Le malade écoutait les récits du vieux prêtre,
Récits qui l'enflammaient au suprême degré;
Au seul nom de la France, il sentait tout son être
Tressaillir. Ah! ce nom était pour lui sacré.
Aussi, c'est qu'il l'aimait ce beau pays de France,
--Soleil que les prussiens ne pourront obscurcir!--
C'est là que ses aïeux prirent jadis naissance,
Et c'est là qu'il aurait voulu vivre et mourir!
Or, depuis que la mort de sa faux redoutable
Avait moissonné Rose et ses deux chers enfants,
Il ne nourrissait plus qu'un désir admirable:
Combattre en Canadien contre les allemands!
Il lui fallait partir, car l'eau de notre fleuve
Rappelait à son âme un spectacle navrant:
Toujours il croyait voir--insupportable épreuve--
Les défunts entraînés par l'horrible courant...

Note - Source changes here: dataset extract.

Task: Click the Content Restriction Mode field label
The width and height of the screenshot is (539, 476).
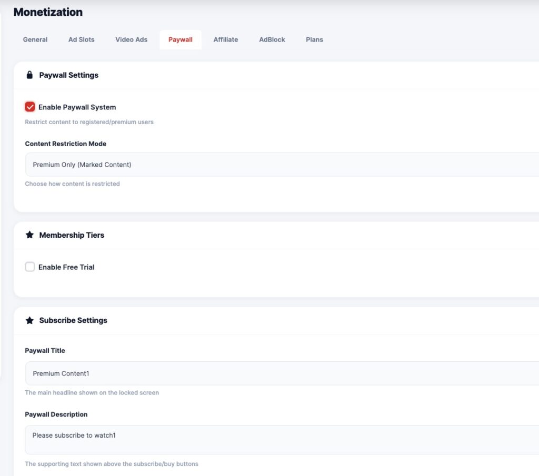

Mais un autre motif plus grand que la souffrance
L'engageait à partir pour le sol étranger;
Il se disait souvent:
«Quand on aime la France,
On doit la secourir à l'heure du danger!»

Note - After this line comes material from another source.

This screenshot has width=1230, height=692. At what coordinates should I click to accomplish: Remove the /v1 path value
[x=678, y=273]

L'été de mil huit cent soixante et dix achève;
L'oiseau commence à fuir vers des climats plus doux;
Le soleil, triste et pâle, à l'horizon se lève;
La ramure secoue au vent ses cheveux roux.
C'est le dimanche au soir. Une foule innombrable
Envahit le forum (place Jacques-Cartier);
On dirait, à la voir, qu'un malheur effroyable
Menace les mortels de l'univers entier.
Que s'est-il donc passé de si grand sous les astres
Pour que sur tous ces fronts éclate le chagrin?
Ah! la France se meurt! déjà quatre désastres:
Weissembourg, Reischofen, Forbach et Spickerin!
Eh! oui, voilà pourquoi l'on pleure et l'on murmure
Dans la ville où grandit l'héroïque valeur;
Quand la France reçoit au coeur une blessure,
Les habitants d'ici tressaillent de douleur!
«Je vole à son secours, s'écrie un patriote,
Et vais au consulat offrir mes faibles mains.
Et si je dois tomber sous le fer du despote,
Je mourrai, sans regret comme les vieux Romains!»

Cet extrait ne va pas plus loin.